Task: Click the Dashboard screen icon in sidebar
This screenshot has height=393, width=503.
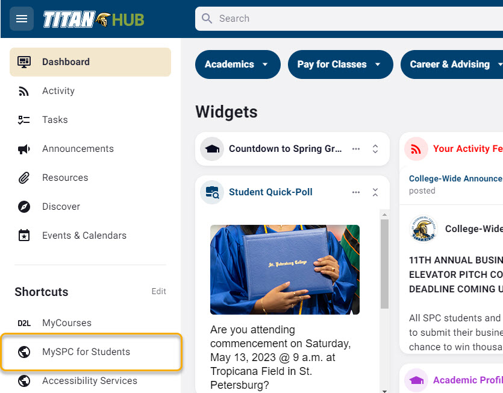Action: pyautogui.click(x=24, y=61)
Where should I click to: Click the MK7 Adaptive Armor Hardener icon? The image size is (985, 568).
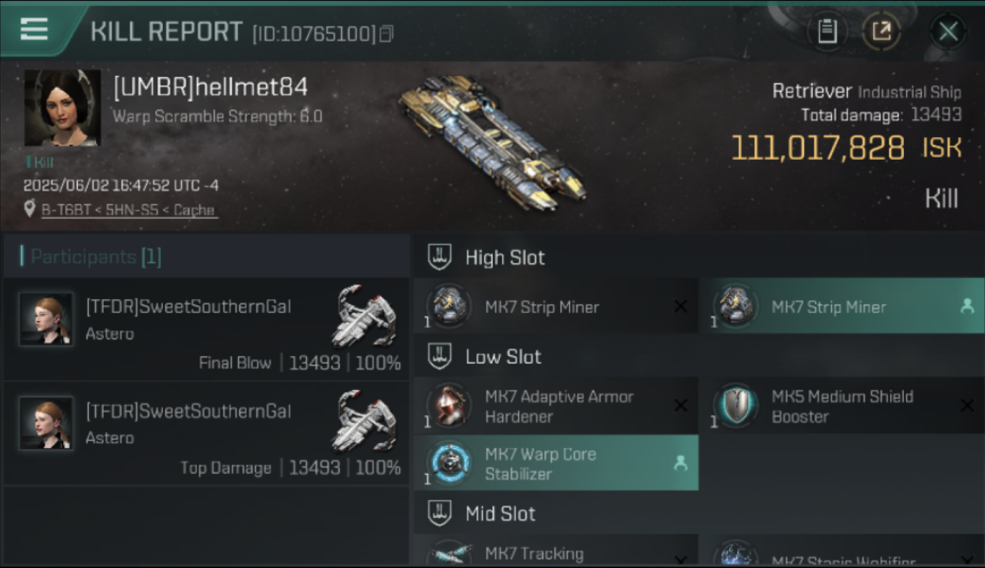point(450,406)
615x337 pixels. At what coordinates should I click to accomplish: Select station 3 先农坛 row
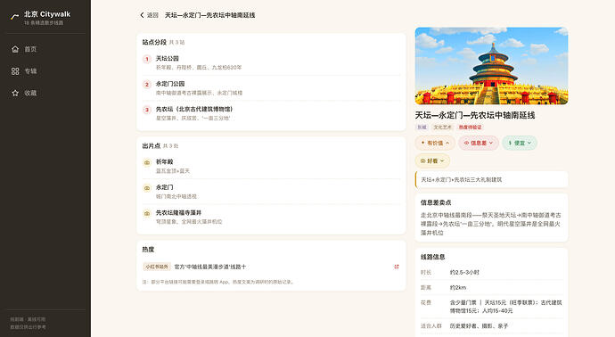[271, 113]
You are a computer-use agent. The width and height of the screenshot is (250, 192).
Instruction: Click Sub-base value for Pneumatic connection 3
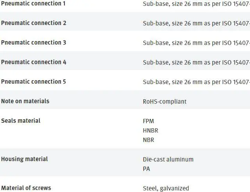coord(196,43)
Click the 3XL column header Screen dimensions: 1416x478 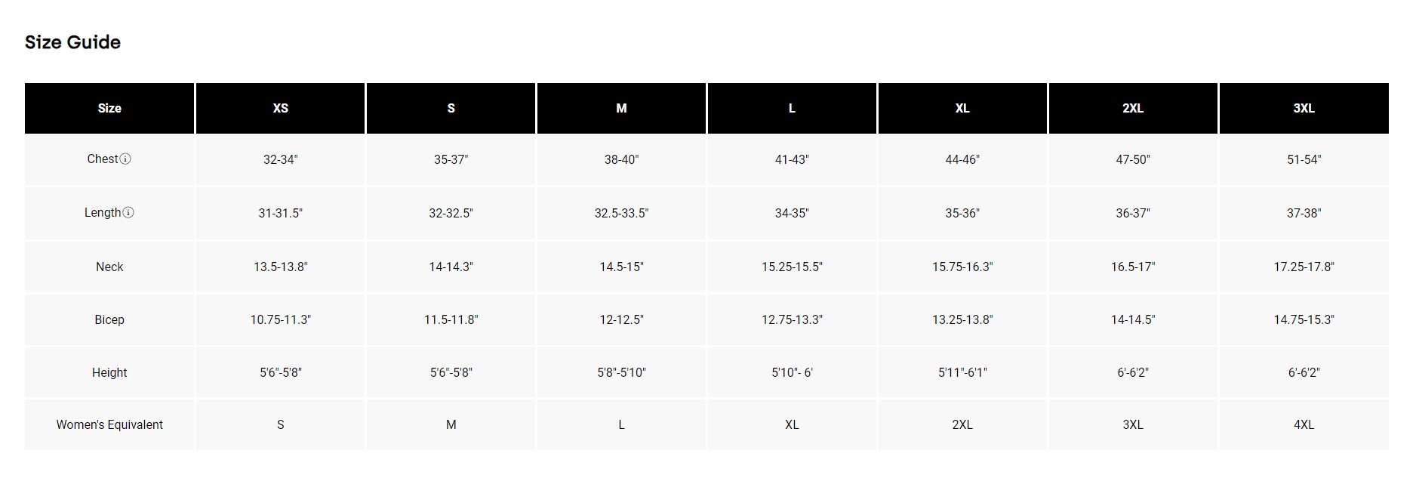coord(1304,108)
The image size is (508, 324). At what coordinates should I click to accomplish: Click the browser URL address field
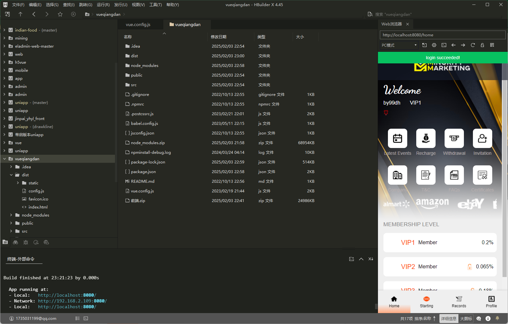click(x=442, y=35)
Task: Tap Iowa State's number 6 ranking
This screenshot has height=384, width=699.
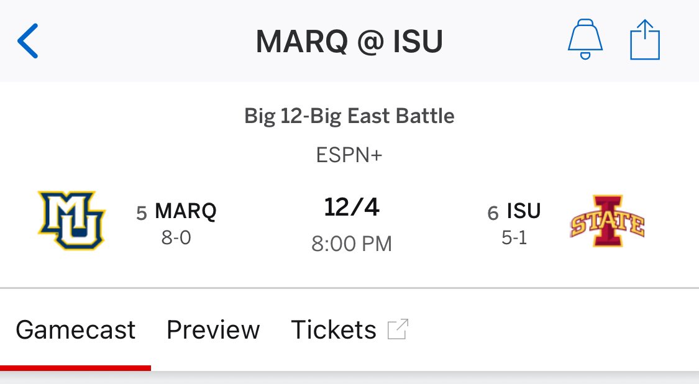Action: tap(493, 213)

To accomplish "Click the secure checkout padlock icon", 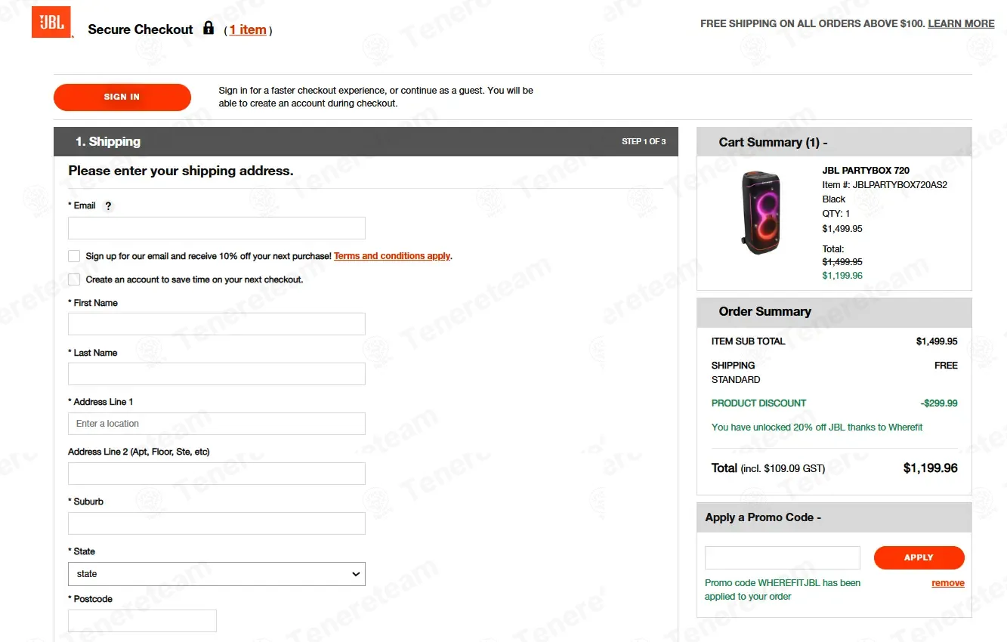I will 209,29.
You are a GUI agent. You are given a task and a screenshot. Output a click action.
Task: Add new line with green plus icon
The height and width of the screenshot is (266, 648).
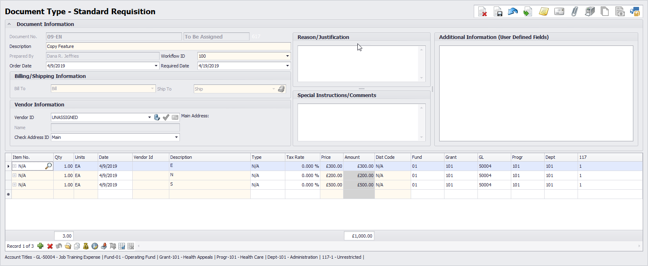40,246
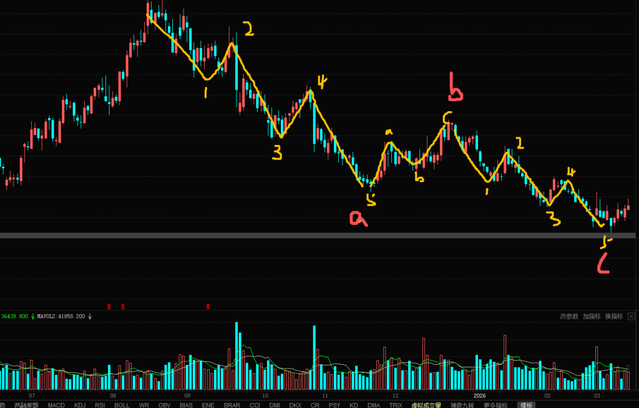Switch to the MACD indicator tab

[56, 405]
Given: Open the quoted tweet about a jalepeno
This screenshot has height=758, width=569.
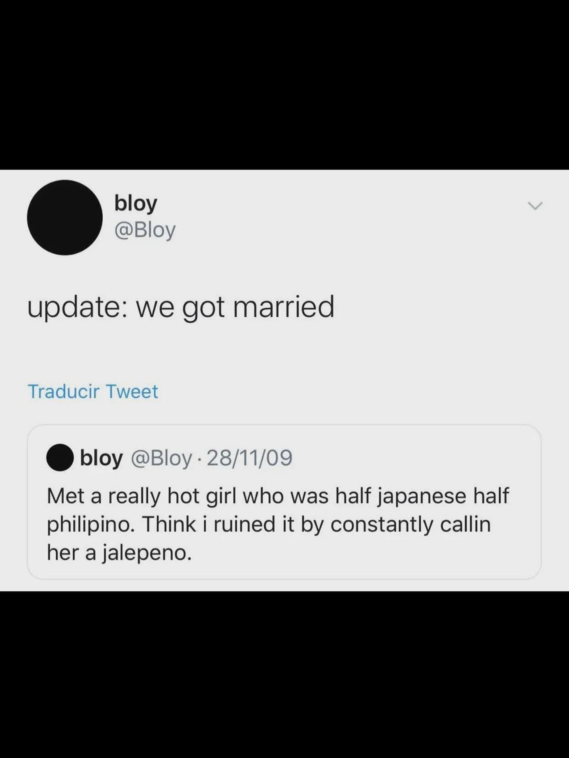Looking at the screenshot, I should point(284,502).
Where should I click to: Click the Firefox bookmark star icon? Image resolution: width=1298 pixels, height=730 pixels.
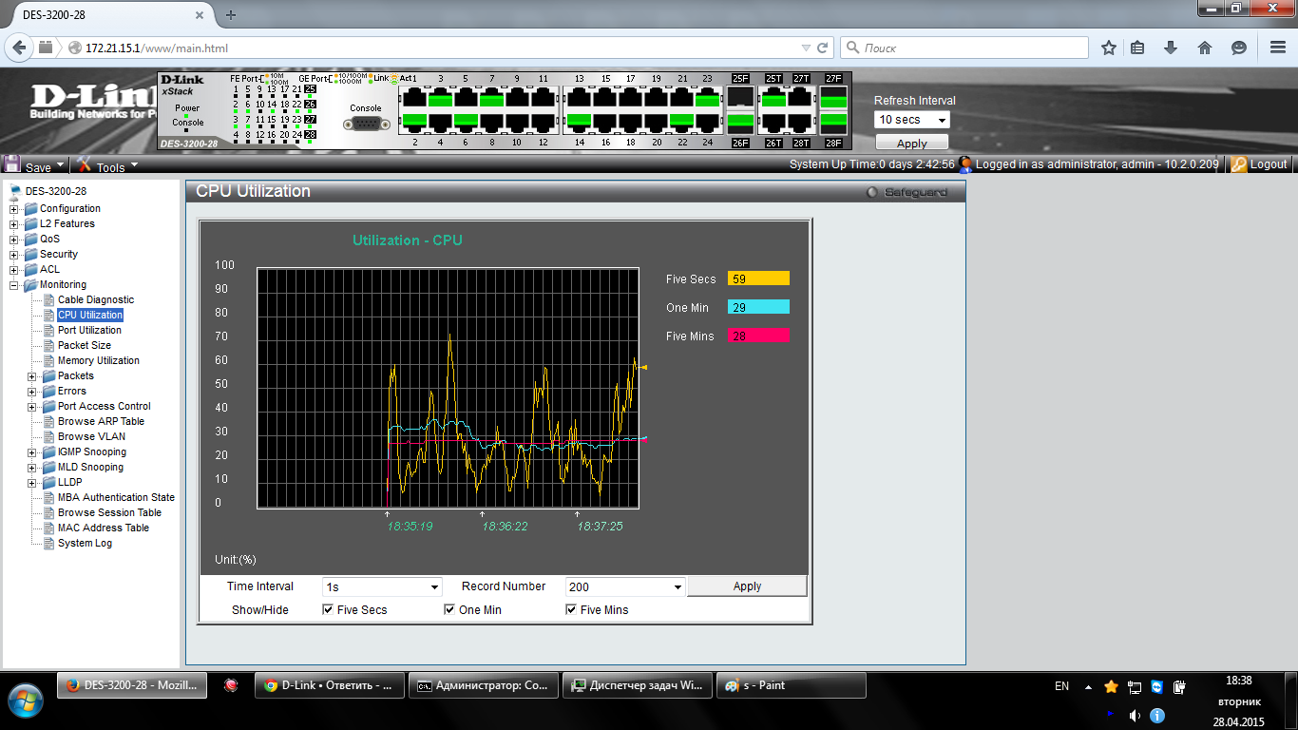coord(1108,48)
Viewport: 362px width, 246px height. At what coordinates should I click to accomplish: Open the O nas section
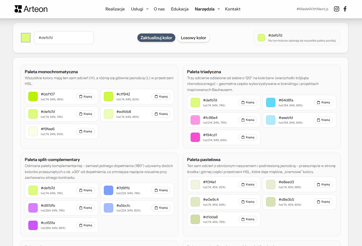159,9
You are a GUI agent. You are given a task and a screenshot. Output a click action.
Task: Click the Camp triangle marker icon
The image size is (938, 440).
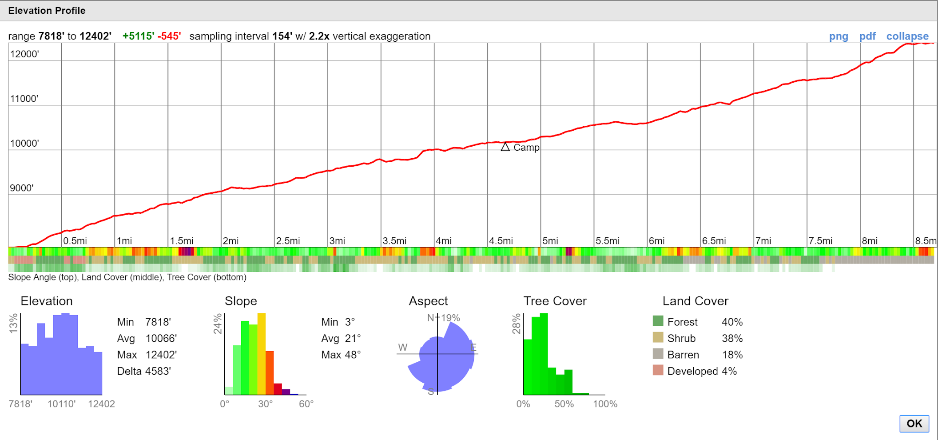505,147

What this task involves: Pictures are to be left out; the answer must otherwise be exactly the lines from the one with "Task: Add new line with green plus icon" through the final line of the entries above, both included.

Result for this task:
Task: Add new line with green plus icon
The height and width of the screenshot is (266, 648).
40,246
Switch to the MACD indicator tab

[56, 405]
Given: Open the quoted tweet about a jalepeno
This screenshot has height=758, width=569.
Looking at the screenshot, I should point(284,502).
Where should I click to: Click the Firefox bookmark star icon? Image resolution: width=1298 pixels, height=730 pixels.
coord(1108,48)
Viewport: 362px width, 246px height. At what coordinates should I click to accomplish: Open the O nas section
159,9
You are a GUI agent. You are given a task and a screenshot. Output a click action.
Task: Click the Camp triangle marker icon
The image size is (938, 440).
505,147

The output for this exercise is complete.